Cara Anak-anak Pemulung di Bantar Gebang Rayakan Hari Anak Nasional
- Pixabay
VIVA Lifestyle – Kerumuman anak anak dari segala usia berkumpul di halaman yang ditumbuhi pepohonan di depan ruang kelas darurat yang terbuat dari bambu. Mereka berkumpul merayakan Hari Anak Nasional. Pemandangan yang sangat indah, kecuali bau sampah yang tidak diragukan lagi serta kotoran yang terpapar angin sepoi-sepoi.
Dengan latar bangunan sekolah yang bernama Sekolah Alam Tunas Mulia di Bantar Gebang, momen Hari Anak Nasional diperingati oleh Tropical Go Green bersama anak anak pemulung di Sekolah Alam Tunas Mulia Bantar Gebang ini.

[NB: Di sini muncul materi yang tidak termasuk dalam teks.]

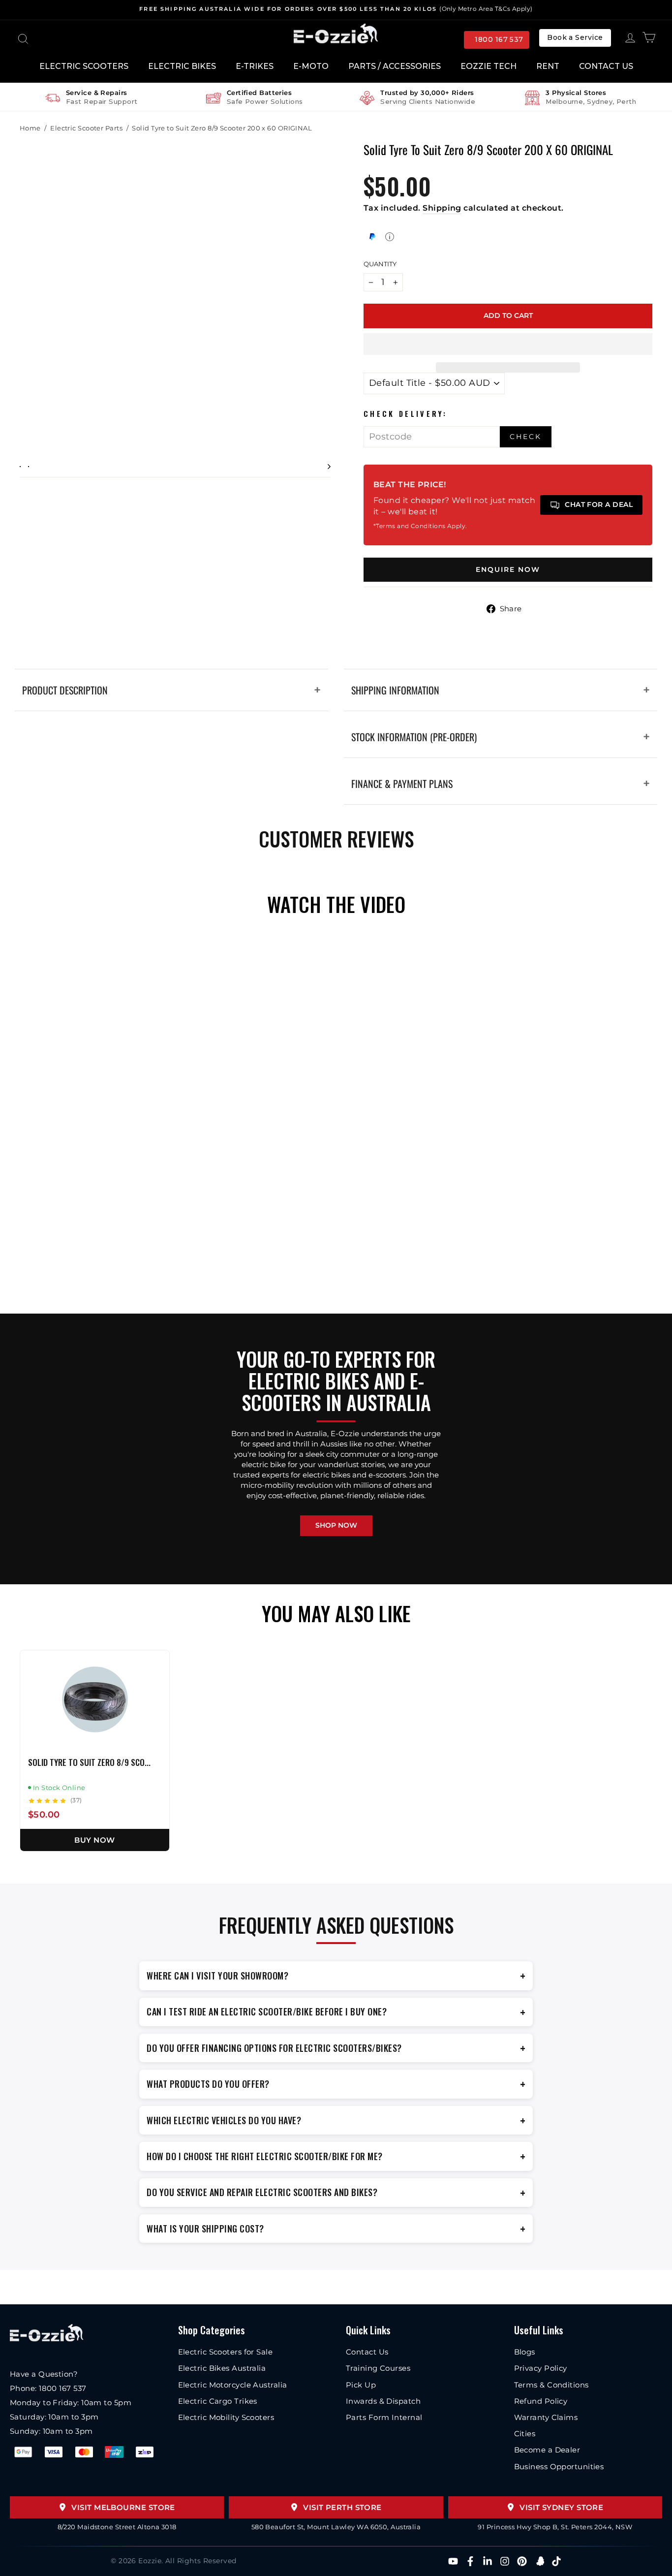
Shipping (442, 208)
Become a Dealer (547, 2449)
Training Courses (378, 2368)
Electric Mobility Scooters (226, 2417)
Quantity (380, 264)
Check (526, 436)
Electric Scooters (83, 66)
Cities (525, 2433)
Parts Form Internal (384, 2417)
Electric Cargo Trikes (217, 2401)
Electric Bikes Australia (222, 2368)
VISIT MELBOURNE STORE (123, 2507)
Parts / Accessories (394, 66)
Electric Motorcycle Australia (232, 2384)
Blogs (524, 2351)
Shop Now (336, 1525)
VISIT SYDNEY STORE (561, 2507)
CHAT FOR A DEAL (599, 504)
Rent (547, 66)
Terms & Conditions (551, 2384)
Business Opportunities (559, 2466)
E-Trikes (255, 66)
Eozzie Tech (488, 66)
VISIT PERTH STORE (342, 2507)
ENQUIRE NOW (508, 569)
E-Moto (311, 66)
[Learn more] (389, 236)
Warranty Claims (546, 2417)
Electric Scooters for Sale (225, 2351)
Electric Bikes (182, 66)
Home (30, 128)
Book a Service (575, 37)
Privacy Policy (540, 2368)
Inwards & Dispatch (383, 2401)
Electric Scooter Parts (86, 128)
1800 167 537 (499, 39)
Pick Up (361, 2384)
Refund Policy (541, 2401)
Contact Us (606, 66)
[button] (508, 344)
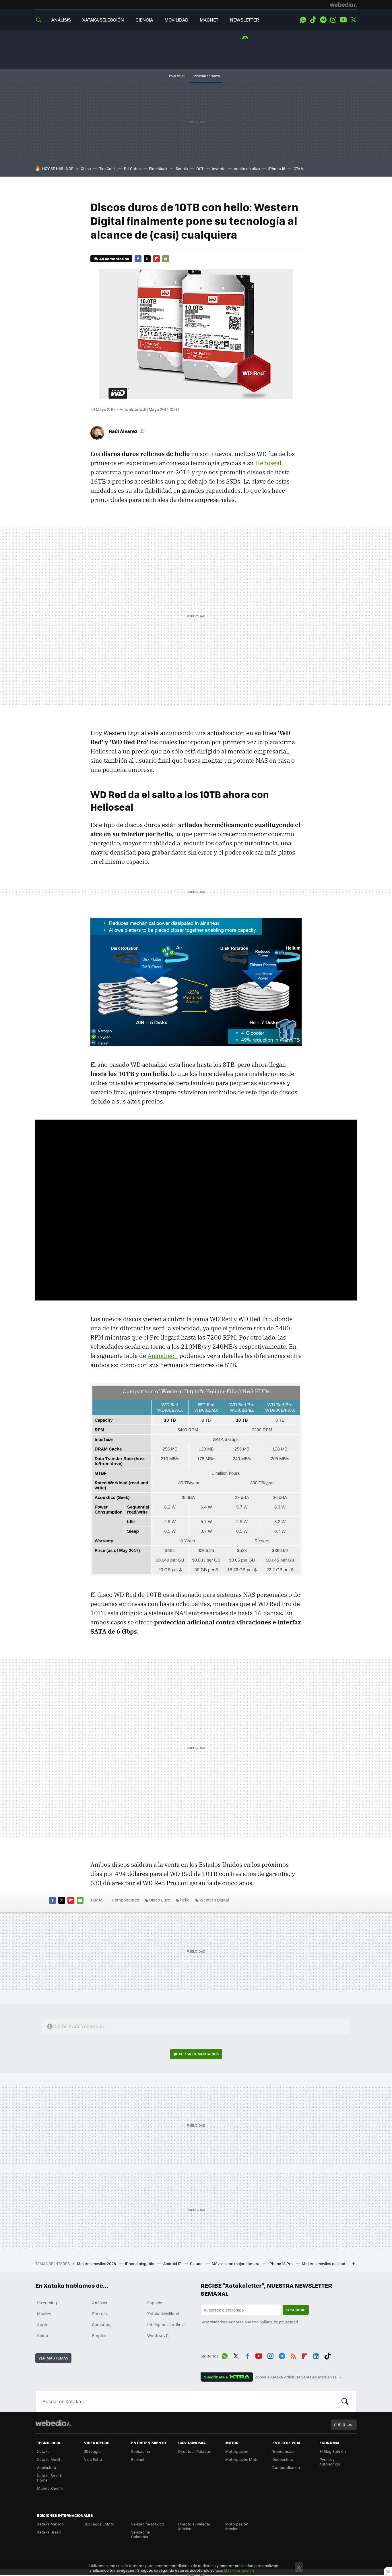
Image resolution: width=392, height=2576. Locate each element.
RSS (293, 2354)
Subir (339, 2424)
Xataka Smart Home (49, 2478)
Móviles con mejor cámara (236, 2263)
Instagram (333, 19)
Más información (239, 2570)
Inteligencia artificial (166, 2324)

Kegiatan ini ditandai dengan penyerahan sepatu dan tas yang terbuat dari bahan hasil daur ulang sampah plastik yang terkumpul selama periode Mei – Juli 2022 ini, baik dari lokasi penampungan sampah botol plastik yang tersebar di penjuru ibu kota dan kemudian didaur ulang, sampai hasil dari penjualan Tropical Go Green yang sebagian diberikan untuk biaya pembuatan Sepatu dan Tas bagi anak anak yang membutuhkan. Kedua hal ini merupakan bagian dari kampanye Tropical Generasi Peduli yang dijalankan sejak Februari hingga sepanjang tahun 2022.
Anak anak sederhana yang selalu ceria ini, bersekolah 3 kali dalam seminggu di fasilitas sekolah ini yang terletak di kaki gunung sampah terbesar di Indonesia. Mereka melaksanakan pendidikan ini secara informal dengan semangat yang luar biasa yang dibantu oleh tenaga sukarela dan sumbangsih pikiran dan bantuan peralatan sekolah dari para donatur.
Di hari lainnya mereka mengais sampah plastik yang bisa di daur ulang untuk menambah penghasilan keluarga. Terlepas dari peran penting mereka sebagai pemulung, dalam sistem pengelolaan sampah di Indonesia yang semakin menantang, mereka pun tidak mempunyai penghasilan tetap yang mencukupi hidup sehari-hari.
Anak-anak para pemulung ini dihantui oleh bahaya kesehatan pencemaran udara, bertempat tinggal di tempat yang tidak higienis, tidak memiliki akses ke fasilitas kesehatan yang mencukupi, dan tidak memiliki kesempatan mengenyam pendidikan yang layak. Mereka memiliki hubungan yang rumit bersama gunung sampah. Mata rantai kemiskinan inilah yang coba diputus oleh pendiri Sekolah Alam Tunas Mulia, Juwarto, SE, dengan menyediakan sekolah gratis bagi anak anak pemulung sampah,
di daerah yang tidak terjangkau infrastruktur pemerintah.